(Rows on where targets show up)
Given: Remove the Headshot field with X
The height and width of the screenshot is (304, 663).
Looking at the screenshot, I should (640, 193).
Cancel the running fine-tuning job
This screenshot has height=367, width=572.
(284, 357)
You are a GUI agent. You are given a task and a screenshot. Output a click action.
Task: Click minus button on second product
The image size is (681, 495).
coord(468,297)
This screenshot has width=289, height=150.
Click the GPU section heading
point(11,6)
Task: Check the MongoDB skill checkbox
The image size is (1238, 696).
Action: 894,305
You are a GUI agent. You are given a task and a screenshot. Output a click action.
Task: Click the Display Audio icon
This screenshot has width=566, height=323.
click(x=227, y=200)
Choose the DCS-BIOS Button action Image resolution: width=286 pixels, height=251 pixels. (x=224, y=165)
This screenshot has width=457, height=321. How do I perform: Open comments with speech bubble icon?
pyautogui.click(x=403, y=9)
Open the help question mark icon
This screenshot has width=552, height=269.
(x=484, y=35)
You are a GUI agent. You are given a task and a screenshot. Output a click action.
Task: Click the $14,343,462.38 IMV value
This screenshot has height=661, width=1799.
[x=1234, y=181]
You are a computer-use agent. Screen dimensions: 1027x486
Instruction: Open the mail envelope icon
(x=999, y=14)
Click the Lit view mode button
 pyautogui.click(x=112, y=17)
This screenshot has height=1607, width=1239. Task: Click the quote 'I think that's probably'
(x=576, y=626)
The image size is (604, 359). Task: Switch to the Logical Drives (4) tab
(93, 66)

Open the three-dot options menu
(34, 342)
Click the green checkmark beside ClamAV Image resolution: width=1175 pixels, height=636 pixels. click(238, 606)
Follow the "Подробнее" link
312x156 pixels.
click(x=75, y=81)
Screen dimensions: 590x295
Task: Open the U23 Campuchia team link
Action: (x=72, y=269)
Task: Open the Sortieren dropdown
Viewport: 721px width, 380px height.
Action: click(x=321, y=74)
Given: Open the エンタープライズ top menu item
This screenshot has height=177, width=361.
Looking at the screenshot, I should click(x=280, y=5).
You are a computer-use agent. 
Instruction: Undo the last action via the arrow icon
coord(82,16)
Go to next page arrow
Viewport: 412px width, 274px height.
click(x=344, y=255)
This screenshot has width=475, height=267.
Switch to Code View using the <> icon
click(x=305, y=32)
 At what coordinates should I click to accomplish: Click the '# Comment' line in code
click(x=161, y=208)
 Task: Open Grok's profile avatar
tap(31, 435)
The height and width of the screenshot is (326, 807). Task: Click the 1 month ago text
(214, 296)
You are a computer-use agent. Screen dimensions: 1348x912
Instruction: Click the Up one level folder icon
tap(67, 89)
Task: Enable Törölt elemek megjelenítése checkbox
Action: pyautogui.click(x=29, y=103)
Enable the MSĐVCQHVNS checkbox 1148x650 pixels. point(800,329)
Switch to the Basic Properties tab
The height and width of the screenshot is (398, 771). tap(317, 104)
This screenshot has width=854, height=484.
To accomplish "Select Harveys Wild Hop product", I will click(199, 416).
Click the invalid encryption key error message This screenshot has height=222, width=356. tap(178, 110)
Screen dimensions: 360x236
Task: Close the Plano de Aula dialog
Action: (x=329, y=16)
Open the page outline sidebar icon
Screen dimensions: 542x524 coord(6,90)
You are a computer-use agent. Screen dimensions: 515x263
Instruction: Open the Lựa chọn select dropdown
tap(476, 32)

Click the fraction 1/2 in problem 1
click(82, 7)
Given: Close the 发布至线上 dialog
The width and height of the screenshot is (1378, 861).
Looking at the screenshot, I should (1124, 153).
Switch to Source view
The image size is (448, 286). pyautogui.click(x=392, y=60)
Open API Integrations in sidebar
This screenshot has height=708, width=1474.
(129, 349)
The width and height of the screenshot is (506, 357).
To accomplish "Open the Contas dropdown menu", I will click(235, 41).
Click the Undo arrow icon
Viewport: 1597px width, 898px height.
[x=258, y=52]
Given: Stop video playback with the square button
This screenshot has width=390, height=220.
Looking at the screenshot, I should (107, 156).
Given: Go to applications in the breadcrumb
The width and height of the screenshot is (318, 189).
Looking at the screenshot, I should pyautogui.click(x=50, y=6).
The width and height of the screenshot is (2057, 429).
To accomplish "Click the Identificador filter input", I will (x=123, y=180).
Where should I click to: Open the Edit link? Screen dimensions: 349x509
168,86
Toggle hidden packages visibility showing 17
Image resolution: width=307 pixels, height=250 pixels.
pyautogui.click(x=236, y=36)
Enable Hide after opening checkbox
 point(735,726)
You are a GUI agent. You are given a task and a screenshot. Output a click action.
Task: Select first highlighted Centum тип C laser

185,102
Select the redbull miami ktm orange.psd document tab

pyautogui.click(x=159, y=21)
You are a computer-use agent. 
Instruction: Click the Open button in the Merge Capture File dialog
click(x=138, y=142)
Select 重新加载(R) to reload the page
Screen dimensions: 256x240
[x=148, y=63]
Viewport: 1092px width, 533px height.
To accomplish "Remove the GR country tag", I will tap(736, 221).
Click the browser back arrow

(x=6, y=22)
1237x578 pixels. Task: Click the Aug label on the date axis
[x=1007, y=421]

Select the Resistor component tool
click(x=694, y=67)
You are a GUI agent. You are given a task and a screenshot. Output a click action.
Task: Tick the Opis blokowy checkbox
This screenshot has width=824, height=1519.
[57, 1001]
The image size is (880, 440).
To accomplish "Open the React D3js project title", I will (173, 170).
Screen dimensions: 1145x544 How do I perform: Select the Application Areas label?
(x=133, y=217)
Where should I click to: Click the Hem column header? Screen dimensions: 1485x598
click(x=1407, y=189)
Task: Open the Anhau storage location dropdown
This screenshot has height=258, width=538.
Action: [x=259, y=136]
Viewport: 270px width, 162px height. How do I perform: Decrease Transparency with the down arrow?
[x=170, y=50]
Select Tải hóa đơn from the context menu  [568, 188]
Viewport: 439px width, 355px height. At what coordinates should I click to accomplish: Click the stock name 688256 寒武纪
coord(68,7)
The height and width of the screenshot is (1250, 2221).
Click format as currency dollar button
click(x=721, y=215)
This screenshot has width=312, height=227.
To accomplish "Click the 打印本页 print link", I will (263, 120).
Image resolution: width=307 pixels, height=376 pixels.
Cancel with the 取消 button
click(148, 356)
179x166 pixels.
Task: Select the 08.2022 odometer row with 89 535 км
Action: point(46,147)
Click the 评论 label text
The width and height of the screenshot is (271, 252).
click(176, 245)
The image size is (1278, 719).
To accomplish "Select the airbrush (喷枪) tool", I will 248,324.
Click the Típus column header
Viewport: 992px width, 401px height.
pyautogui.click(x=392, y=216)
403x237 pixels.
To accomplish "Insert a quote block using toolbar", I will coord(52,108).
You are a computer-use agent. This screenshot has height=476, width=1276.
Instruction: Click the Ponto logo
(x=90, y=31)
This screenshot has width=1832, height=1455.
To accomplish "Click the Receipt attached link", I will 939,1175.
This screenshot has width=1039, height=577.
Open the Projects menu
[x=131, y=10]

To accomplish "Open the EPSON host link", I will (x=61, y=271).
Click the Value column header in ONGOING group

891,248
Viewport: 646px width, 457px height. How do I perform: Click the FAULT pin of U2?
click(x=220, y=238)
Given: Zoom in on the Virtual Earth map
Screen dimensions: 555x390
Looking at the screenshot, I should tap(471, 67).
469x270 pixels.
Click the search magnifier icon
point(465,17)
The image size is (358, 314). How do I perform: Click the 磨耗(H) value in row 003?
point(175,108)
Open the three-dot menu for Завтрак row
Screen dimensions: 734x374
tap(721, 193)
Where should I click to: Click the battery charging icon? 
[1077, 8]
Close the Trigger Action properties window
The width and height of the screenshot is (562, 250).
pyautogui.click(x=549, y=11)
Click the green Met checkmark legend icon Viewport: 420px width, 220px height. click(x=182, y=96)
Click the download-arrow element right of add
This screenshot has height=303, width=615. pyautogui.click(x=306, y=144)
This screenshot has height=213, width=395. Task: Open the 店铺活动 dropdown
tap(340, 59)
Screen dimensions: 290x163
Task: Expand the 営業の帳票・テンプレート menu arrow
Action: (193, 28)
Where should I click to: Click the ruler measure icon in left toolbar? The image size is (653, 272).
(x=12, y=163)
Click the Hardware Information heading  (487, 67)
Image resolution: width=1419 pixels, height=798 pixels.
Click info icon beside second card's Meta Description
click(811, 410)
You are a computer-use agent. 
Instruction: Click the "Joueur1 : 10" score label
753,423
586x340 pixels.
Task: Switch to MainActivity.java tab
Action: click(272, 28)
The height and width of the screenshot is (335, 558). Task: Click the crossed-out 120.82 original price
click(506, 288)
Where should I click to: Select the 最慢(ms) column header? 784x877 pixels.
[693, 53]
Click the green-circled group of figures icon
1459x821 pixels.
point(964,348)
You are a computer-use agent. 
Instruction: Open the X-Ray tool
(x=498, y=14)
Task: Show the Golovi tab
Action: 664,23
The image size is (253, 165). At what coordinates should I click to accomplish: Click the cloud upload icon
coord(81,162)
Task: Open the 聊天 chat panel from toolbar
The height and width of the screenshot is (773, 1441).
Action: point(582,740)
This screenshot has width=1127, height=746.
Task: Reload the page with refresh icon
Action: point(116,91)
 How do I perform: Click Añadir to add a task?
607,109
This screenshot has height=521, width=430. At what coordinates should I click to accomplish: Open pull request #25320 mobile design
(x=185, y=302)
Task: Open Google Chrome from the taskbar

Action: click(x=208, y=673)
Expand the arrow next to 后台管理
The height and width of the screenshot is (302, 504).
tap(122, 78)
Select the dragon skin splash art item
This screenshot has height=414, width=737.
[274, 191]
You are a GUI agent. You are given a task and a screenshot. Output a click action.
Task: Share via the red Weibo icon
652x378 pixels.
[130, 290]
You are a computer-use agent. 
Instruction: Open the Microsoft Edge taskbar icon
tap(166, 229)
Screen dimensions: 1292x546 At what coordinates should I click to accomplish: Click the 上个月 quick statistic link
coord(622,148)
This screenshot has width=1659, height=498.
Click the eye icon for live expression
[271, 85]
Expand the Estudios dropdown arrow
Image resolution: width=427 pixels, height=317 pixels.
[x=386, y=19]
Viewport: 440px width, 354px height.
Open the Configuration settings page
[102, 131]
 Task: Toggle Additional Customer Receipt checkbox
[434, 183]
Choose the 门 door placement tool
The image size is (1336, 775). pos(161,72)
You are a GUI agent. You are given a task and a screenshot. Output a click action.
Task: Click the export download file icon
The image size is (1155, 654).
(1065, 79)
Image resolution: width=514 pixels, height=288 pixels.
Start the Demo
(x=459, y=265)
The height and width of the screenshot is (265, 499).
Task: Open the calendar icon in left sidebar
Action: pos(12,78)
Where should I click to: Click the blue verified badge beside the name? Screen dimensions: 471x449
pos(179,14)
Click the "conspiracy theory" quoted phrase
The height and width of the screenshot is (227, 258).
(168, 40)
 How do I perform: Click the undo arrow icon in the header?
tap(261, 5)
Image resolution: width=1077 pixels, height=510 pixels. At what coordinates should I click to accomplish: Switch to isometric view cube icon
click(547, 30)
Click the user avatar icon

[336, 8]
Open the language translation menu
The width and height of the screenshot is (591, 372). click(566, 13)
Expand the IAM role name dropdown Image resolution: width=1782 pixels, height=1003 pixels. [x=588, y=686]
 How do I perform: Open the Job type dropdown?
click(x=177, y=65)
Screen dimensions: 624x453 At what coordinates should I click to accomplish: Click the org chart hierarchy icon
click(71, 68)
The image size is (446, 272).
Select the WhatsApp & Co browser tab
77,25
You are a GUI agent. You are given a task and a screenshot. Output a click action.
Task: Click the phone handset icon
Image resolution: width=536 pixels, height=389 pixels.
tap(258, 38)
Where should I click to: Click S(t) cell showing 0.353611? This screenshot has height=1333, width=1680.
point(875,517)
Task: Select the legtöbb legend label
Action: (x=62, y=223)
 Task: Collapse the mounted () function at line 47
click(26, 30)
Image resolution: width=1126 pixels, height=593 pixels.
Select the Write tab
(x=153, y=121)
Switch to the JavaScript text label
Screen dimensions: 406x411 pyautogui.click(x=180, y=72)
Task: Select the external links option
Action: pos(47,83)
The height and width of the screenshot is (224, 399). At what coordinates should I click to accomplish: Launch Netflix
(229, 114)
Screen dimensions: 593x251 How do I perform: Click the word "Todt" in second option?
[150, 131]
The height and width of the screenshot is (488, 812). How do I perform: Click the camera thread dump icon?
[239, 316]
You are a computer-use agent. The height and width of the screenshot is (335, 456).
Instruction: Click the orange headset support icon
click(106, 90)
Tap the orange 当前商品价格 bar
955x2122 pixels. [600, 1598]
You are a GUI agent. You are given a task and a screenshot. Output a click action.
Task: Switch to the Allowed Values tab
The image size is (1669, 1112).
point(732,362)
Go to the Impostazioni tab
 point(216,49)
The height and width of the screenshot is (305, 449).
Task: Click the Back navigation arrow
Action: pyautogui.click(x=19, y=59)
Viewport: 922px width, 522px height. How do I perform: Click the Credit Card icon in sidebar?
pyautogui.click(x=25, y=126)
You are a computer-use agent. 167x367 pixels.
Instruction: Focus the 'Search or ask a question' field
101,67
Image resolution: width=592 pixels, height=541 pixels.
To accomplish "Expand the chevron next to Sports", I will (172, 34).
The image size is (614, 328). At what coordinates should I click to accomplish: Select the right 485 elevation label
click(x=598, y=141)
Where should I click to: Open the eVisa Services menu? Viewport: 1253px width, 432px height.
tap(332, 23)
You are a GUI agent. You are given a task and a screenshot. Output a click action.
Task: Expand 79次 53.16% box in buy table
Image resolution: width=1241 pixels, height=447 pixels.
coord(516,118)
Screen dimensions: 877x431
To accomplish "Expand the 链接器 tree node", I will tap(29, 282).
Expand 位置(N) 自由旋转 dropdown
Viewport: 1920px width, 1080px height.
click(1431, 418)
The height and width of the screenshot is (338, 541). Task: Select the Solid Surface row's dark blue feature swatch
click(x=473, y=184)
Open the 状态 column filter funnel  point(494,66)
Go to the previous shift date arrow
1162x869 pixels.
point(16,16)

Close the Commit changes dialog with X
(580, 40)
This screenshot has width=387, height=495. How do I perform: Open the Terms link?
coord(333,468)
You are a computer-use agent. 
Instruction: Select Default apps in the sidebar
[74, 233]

GIVEN TASK
Retype the lines verbatim, starting from the first line of the records and ending after the line containing "Action: 894,305".

COMPLETE RESPONSE
Given: Remove the Headshot field with X
The height and width of the screenshot is (304, 663).
Looking at the screenshot, I should (640, 193).
Cancel the running fine-tuning job
This screenshot has height=367, width=572.
(284, 357)
You are a GUI agent. You are given a task and a screenshot. Output a click action.
Task: Click minus button on second product
The image size is (681, 495).
coord(468,297)
This screenshot has width=289, height=150.
Click the GPU section heading
point(11,6)
Task: Check the MongoDB skill checkbox
The image size is (1238, 696).
Action: 894,305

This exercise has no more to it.